## [Excerpted data]
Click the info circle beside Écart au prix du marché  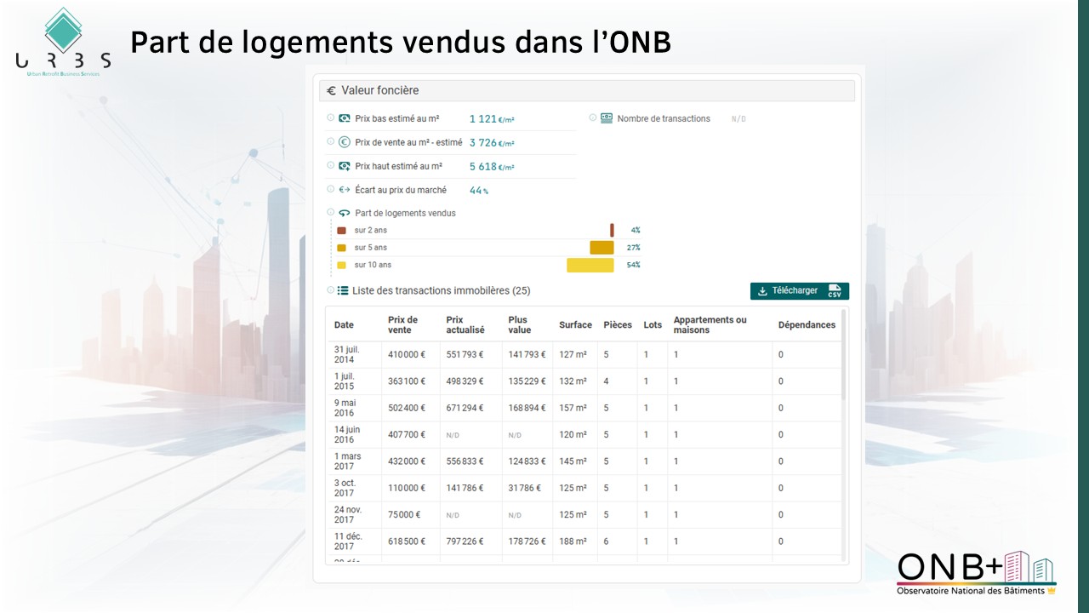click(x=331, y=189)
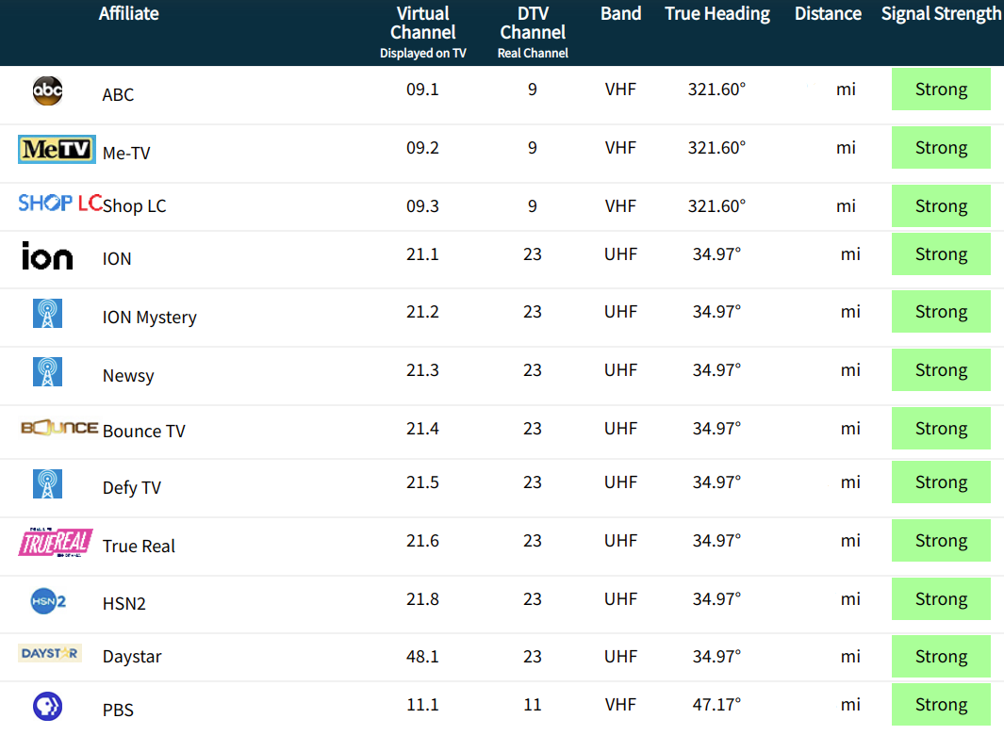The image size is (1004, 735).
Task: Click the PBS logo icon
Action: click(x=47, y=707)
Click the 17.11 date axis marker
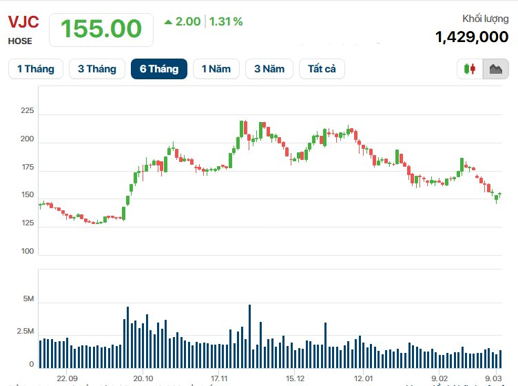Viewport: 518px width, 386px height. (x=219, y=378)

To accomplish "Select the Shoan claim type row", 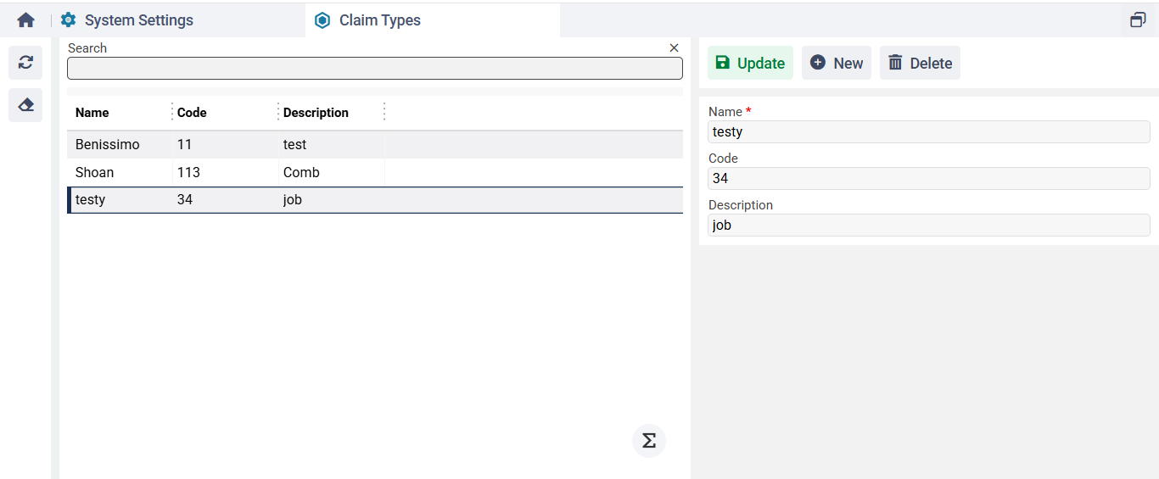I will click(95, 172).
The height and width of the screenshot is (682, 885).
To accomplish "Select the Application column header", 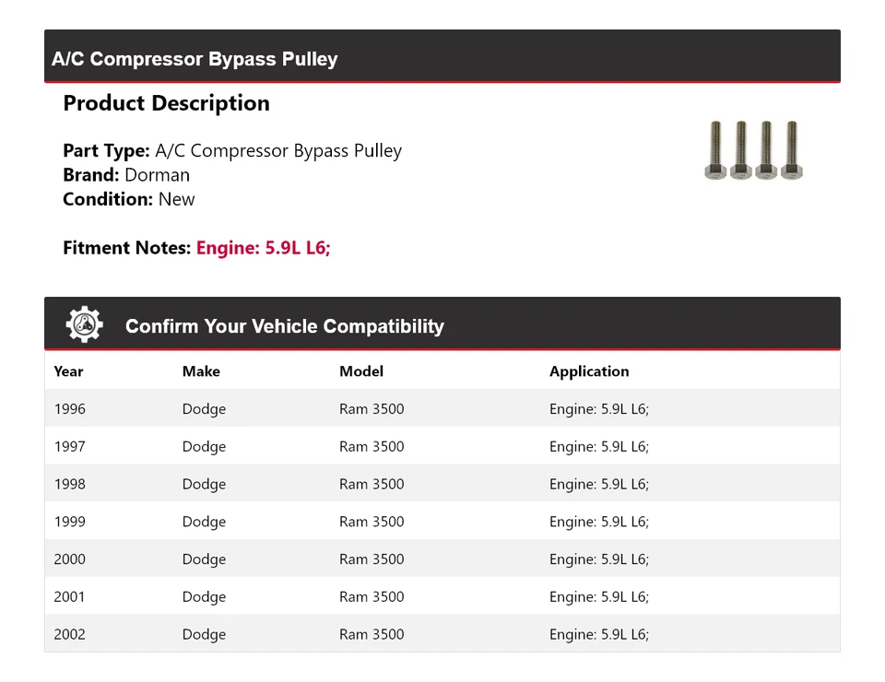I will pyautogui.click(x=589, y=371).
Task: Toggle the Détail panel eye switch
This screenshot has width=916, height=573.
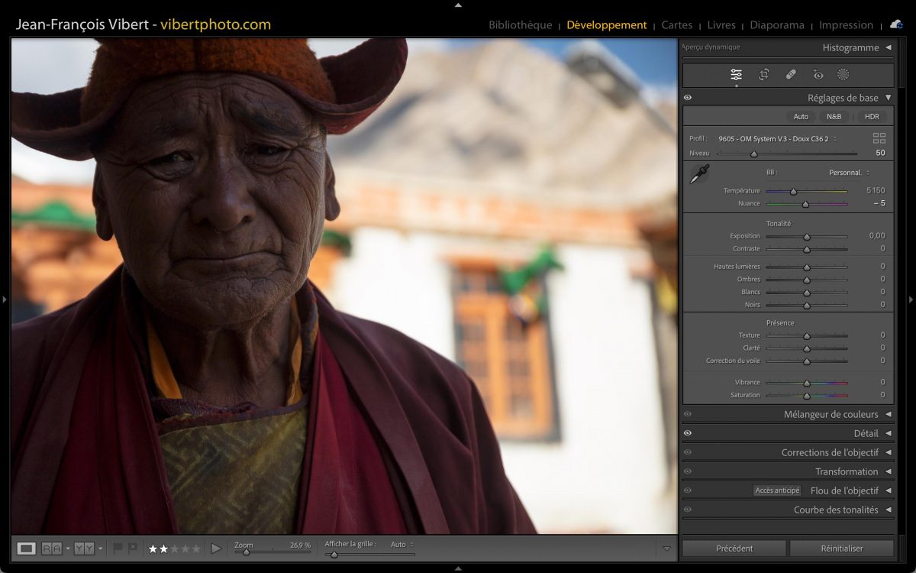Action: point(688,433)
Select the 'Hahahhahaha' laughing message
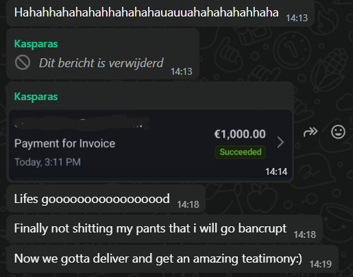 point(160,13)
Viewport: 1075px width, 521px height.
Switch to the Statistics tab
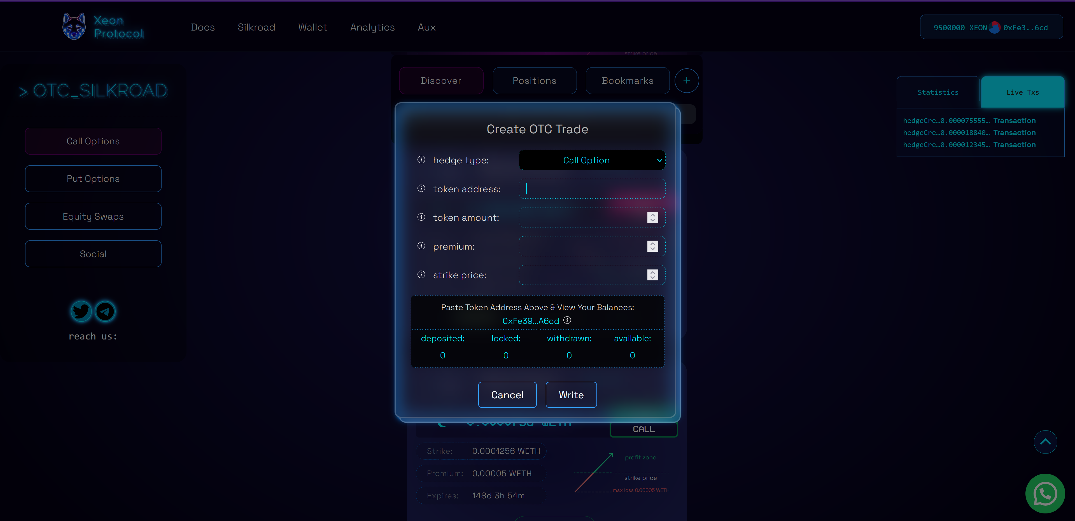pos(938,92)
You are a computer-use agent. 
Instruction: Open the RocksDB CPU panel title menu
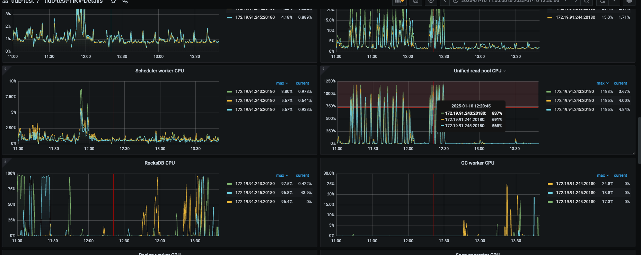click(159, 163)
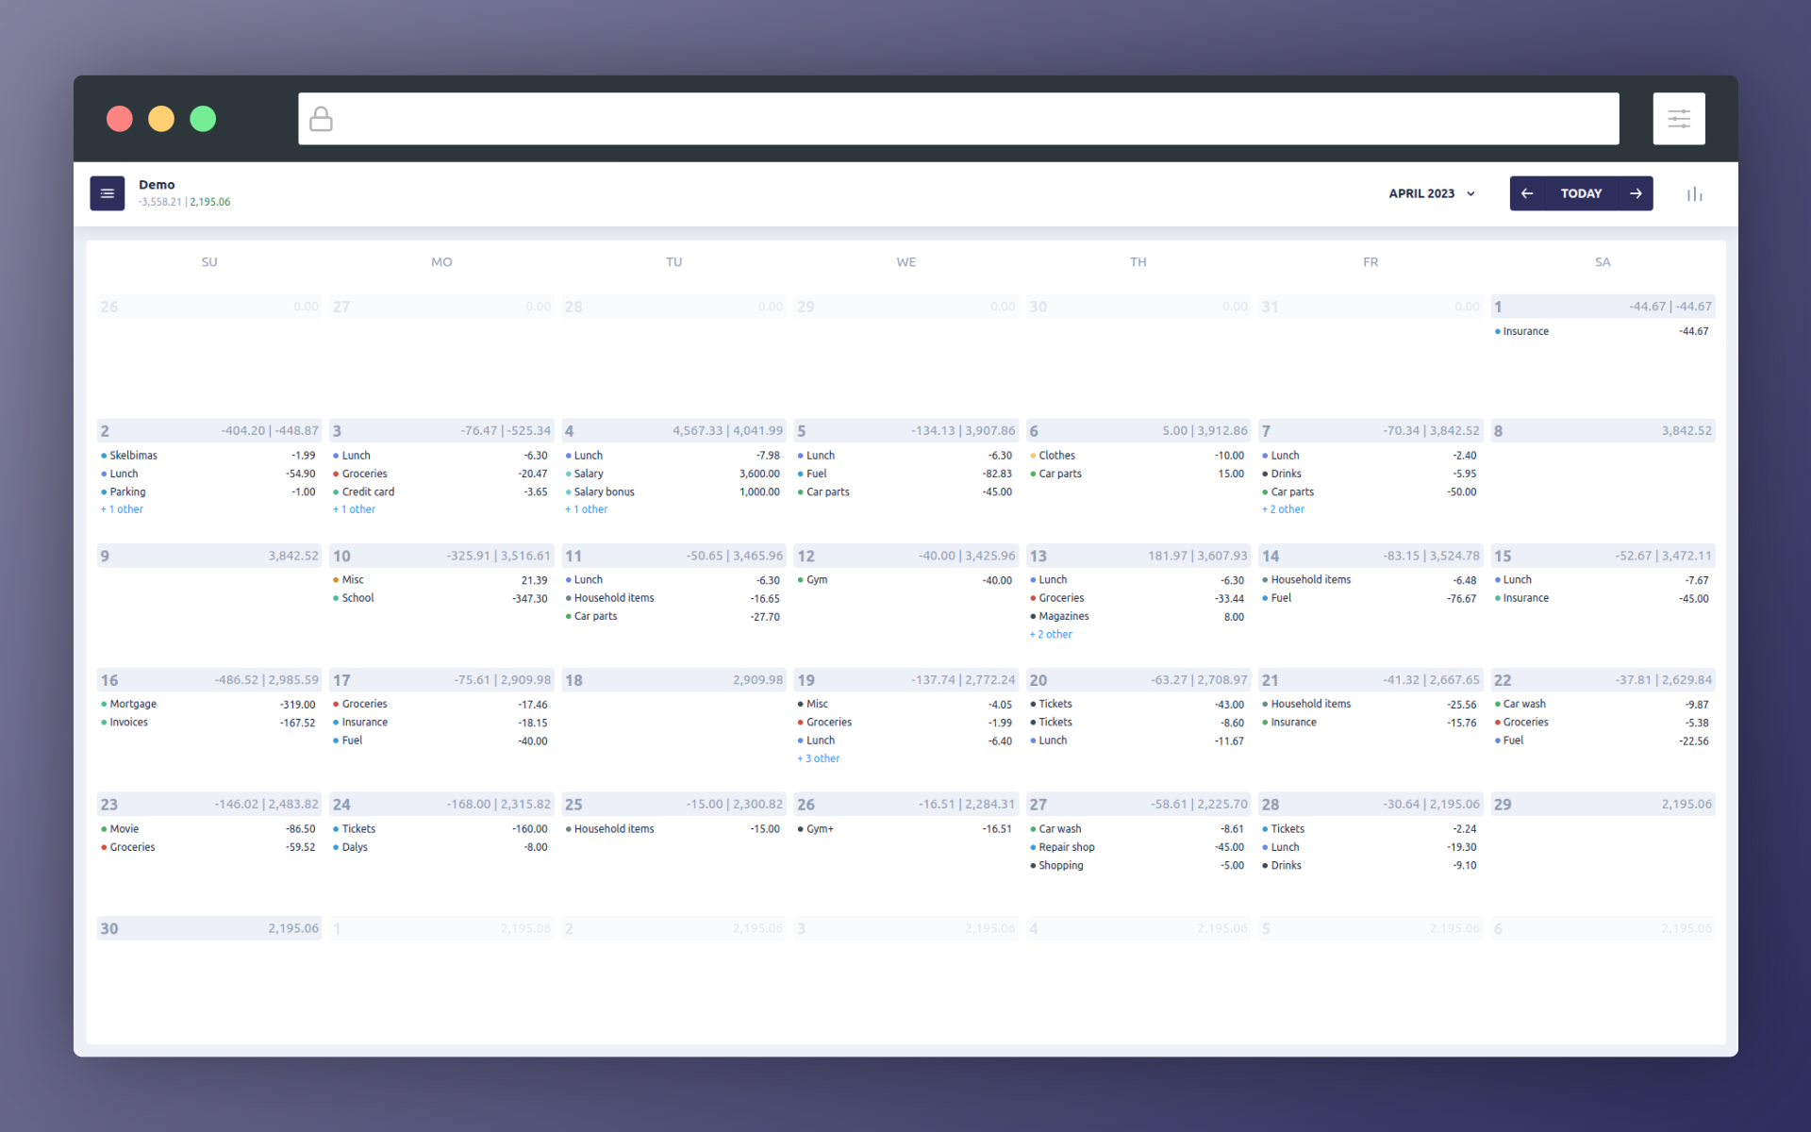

## [What is needed]
Can you copy out, word for word, everything from the line that contains "You are a computer-use agent." down to the end of the rows, leaving out the pictures?

## [Result]
You are a computer-use agent. 
Instruction: Open the RocksDB CPU panel title menu
click(159, 163)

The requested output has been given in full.